IGF-1 LR3 is on the WADA prohibited list under S2.4 (insulins and their analogs, and also under the growth-factor category) and is banned in all competitive sport.
where it fits in the peptide landscape
IGF-1 LR3 sits downstream of the GH-IGF-1 axis. peptides like tesamorelin and ipamorelin raise IGF-1 indirectly by stimulating pituitary GH release; IGF-1 LR3 bypasses that entire upstream axis and delivers IGF-1-level signaling directly at the receptor. this makes it pharmacologically distinct but also further removed from any physiologic feedback control.
the mechanistic relatives on Peptides Academy include tesamorelin, which raises IGF-1 indirectly via GHRH receptor stimulation and pituitary GH amplification, and ipamorelin, which raises GH via the ghrelin receptor. both act on upstream nodes in the GH-IGF-1 axis and preserve some degree of physiologic feedback regulation. IGF-1 LR3 acts downstream of all of that regulation, directly at the tissue level. mechanically related growth factors studied for muscle applications include MGF (mechano growth factor), an IGF-1 splice variant that is activated by mechanical loading and has a distinct receptor-interaction profile. for the broader anabolic peptide context, see our muscle-building peptides guide.
frequently asked questions
IGF-1 LR3 (long arginine-3 IGF-1) is a modified version of human IGF-1 with a 13-amino-acid N-terminal extension and an arginine substitution at position 3. these changes reduce IGFBP binding and extend the effective half-life to roughly 20-30 hours. it is used as a research reagent and is not FDA approved for human use.
native IGF-1 circulates largely bound to IGF-binding proteins, which limits the bioactive free fraction. IGF-1 LR3 has structural modifications that prevent tight IGFBP binding, so a greater proportion remains in free, bioactive form. this extends its effective half-life from minutes to roughly a day. it binds the IGF-1 receptor with slightly reduced affinity but its prolonged availability offsets this.
no. IGF-1 LR3 is not approved by the FDA or any regulatory agency for human use. the only FDA-approved IGF-1-related product is mecasermin (Increlex), which is recombinant native IGF-1 for growth failure in severe IGF-1 deficiency -- a different compound for a specific pediatric indication.

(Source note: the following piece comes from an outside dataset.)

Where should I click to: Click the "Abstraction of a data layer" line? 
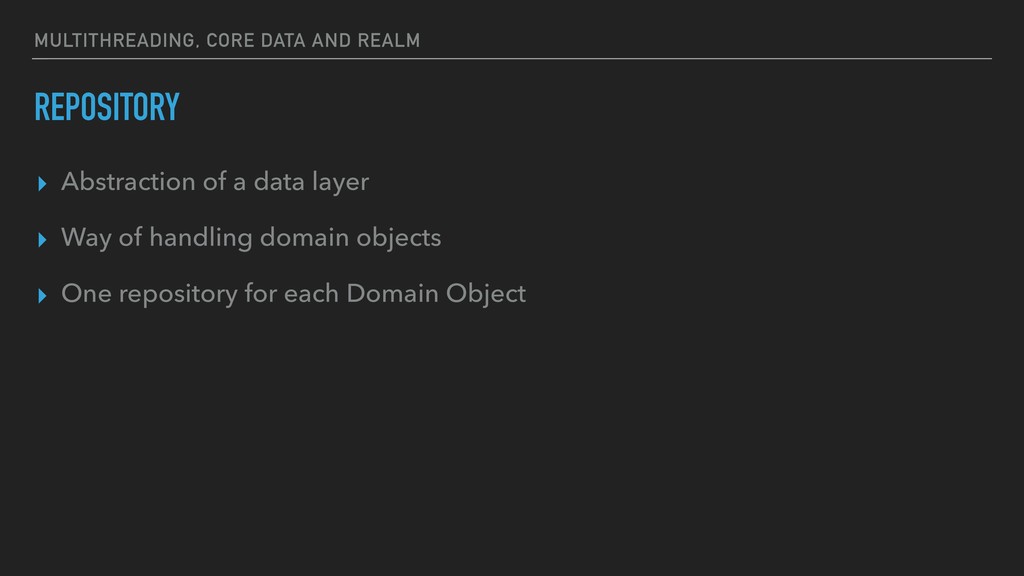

IGF-1 activates the IGF-1 receptor (IGF-1R), triggering the PI3K-Akt-mTOR pathway to drive protein synthesis and the MAPK/ERK pathway to stimulate cell proliferation. in skeletal muscle this promotes hypertrophy and satellite cell activation. these pathways are well characterized and underlie IGF-1's role in the GH-IGF-1 axis.
there are no systematic human safety data for IGF-1 LR3 because it has not been studied in human clinical trials. theoretical concerns include hypoglycemia from insulin-like signaling, potential promotion of tumor growth, and acromegalic-type effects with long-term supraphysiologic exposure. the extended half-life means any adverse effects would persist longer than with native IGF-1.
the GH-IGF-1 axis is covered in the tesamorelin overview and in the free peptides and your body module. tesamorelin's clinical program provides the most rigorous human evidence on how IGF-1 manipulation affects body composition in a controlled setting.
references (3)
- Gorecki DC, Beresewicz M, Zablocka B. Neuroprotective effects of short peptides derived from the insulin-like growth factor 1. Neurochem Int. 2007;51(8):451-8. PMID 17582656.
- Philippou A, Maridaki M, Halapas A, Koutsilieris M. The role of the insulin-like growth factor 1 (IGF-1) in skeletal muscle physiology. In Vivo. 2007;21(1):45-54. PMID 17354613.
- Philippou A, Barton ER. Optimizing IGF-I for skeletal muscle therapeutics. Growth Horm IGF Res. 2014;24(5):157-163. PMID 25002025.